Mike made a quick demo of the updated OXServer and OXGraph utility.

He started by showing OXAuth which uses OpenID Connect 1.0, JWT (JSON Web Tokens), JWK (JSON Web Key), and soon will add SWD (Simple Web Discovery). OpenID Connect 1.0 adds additional semantics on top of OAuth 2.0 that are necessary for authentication and authorization. OpenID Connect 1.0 specifies the token formats and semantics that are necessary for this - a subset of the semantics that are in SAML.

All of this has nothing to do with XDI directly - it simply provides an OAuth service for issuing and validating tokens for accessing the XDI server.

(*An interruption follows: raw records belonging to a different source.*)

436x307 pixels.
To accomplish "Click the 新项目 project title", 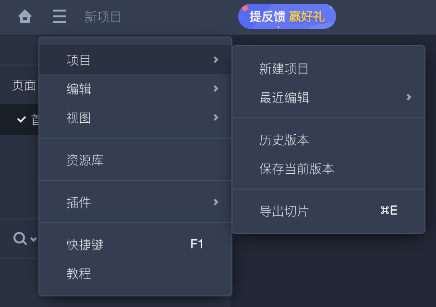I will click(x=103, y=17).
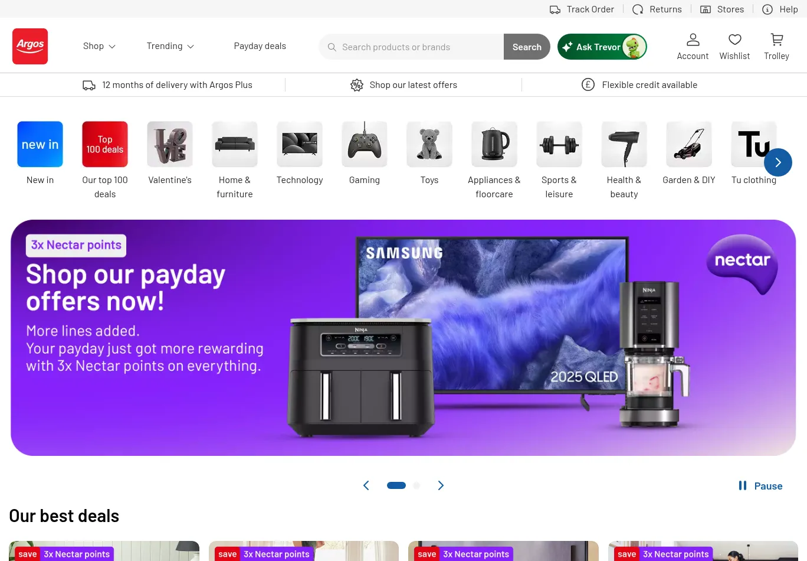Click the Search button
807x561 pixels.
(527, 47)
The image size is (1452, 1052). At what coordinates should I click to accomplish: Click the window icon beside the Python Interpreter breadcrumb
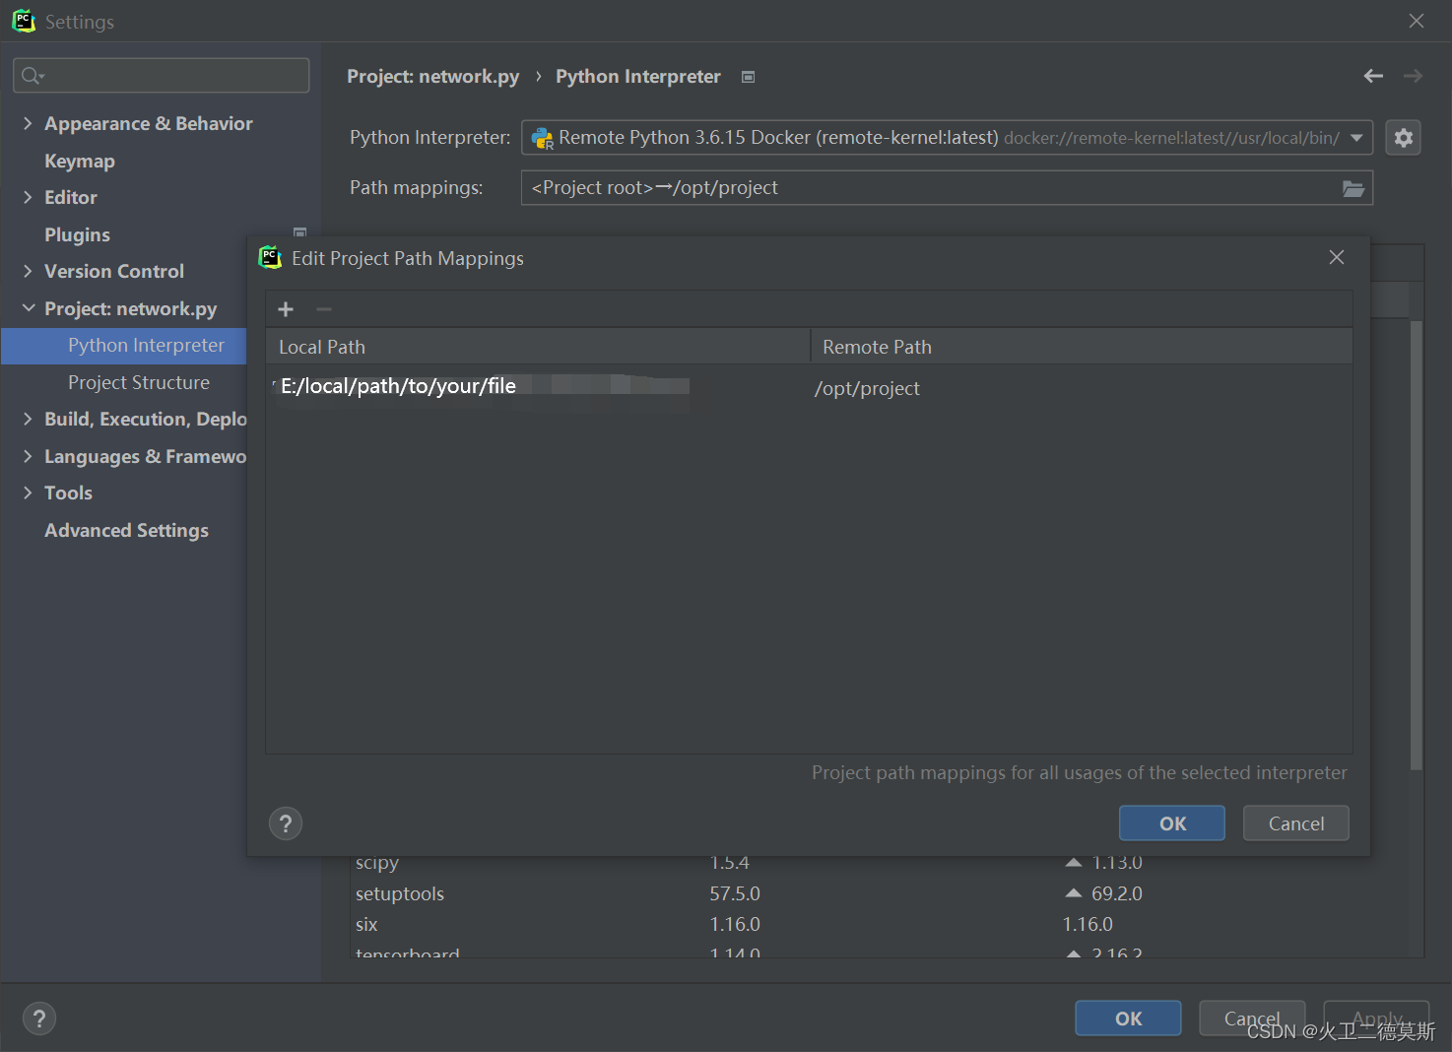tap(748, 76)
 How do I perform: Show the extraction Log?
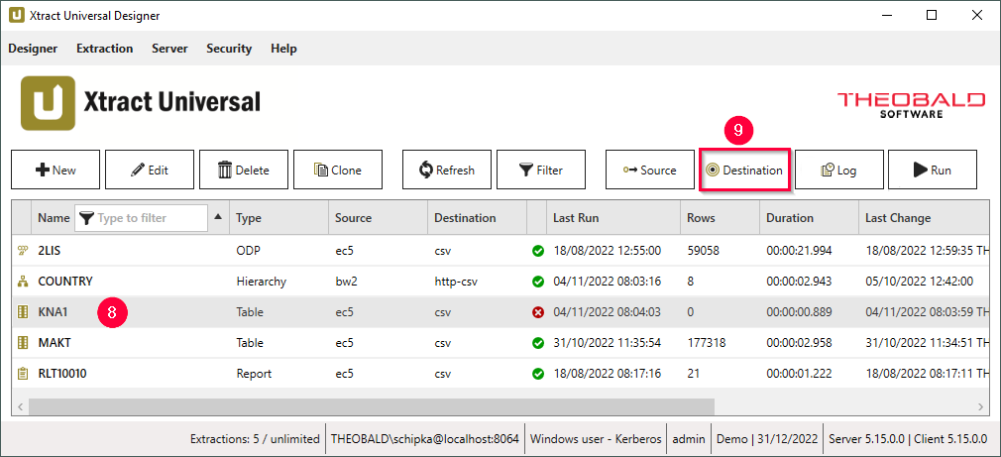pyautogui.click(x=838, y=170)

Once authenticated, the XDI server now has a service for requesting a graph, either by entering the bound XRI of the target graph and the link contract, or by explicitly typing out the request message.

http://seed.gluu.org/oxServer/

mike / secret is a test account

Mike said that as soon as it goes live, any TC member will be able to get an account and starting testing it and managing their own personal graph.


3) XDI GET PARAMETERS FOR LIMITING GRAPH SCOPE

As graphs get very large, it would be useful to specify how many levels  relational arcs should be resolved (i.e. how many referrals are  appropriate). A proposal from Mike and Drummond:

=abc/+xyz($n) Where n would specify the number of levels to retrieve. If  the ($n) portion is ommitted, the relational arc is assumed to retrieve  the subtree. 0 = node only. -1 can be used to explicty set subtree  search.

Mike further explained the problem, which is that relational links could be to other servers. Each server could request on level less of the initial total from the next server in the chain.

Drummond mentioned that this pattern has come up a number of other times in the history of the TC, and pointed out that that there are two close analogies: the way DNS resolution works and the way HTML pages containing links to graphics work. 

In the DNS resolution case, a resolver client can hand off to a nameserver the job of resolving a multi-segment name. In the HTML case, a browser client simply asks a server for an HTML page, then asks it (or other servers) for links to any graphics or other embedded objects on that page.

After a short discussion there was consensus that we should start out very closely to the HTML model, i.e., with the following rule: an XDI server should return all relational arcs within the graph that has been requested from it. It is the responsibility of the XDI client to resolve any relational arcs that point outside that graph.


4) $ALL

Mike is suggesting that we define a  $word that covers all XDI graph operations (e.g., $get, $add, $mod,  $del). His suggestion was $all.

The primary use case is administrators of XDI graphs and servers.

There was general consensus that having a $word representing a collection of the four atomic graph operations ($get, $add, $mod, $del) is a good idea.

We then discussed a second question: should that $word include $copy and $move? The general consensus was yes.

We then considered the best human language semantics for the $word? Candidates discussed include:

The consensus was to go with $all.

A final issue was pointed out by Drummond: XDI operations are extensible by extending $do, e.g., $do@foo+operation. Should $all cover these extended operations?

Drummond suggests the answer to that should be no, that should be a separate permission, however that permission should be $do$all.

There was consensus to take that approach.


5) RULES FOR WHEN TO USE I-NAMES AND WHEN TO USE I-NUMBERS

Mike is asking whether the TC should specify guidelines or best practices for this. We took the time to revisit the first pattern in the XDI Graph Patterns document, showing the use of $is arcs to express canonical relationships between i-names and i-numbers, and Mike agreed that pattern answered his question. He still wants to further explore best practices for when to use +words vs *names.


6) OBJECT GRAPH MAPPING

Mike said that the OpenXDI Project team plans to have its object graph mapping process implemented by next week, and then that will lead to an independent implementation, so now is a good time for other TC members to look over it. It's like "Hibernate for XDI". It needs more testing, so any TC members who are interested can try it out.

# MIKE wil send a link to the documentation and code to the list.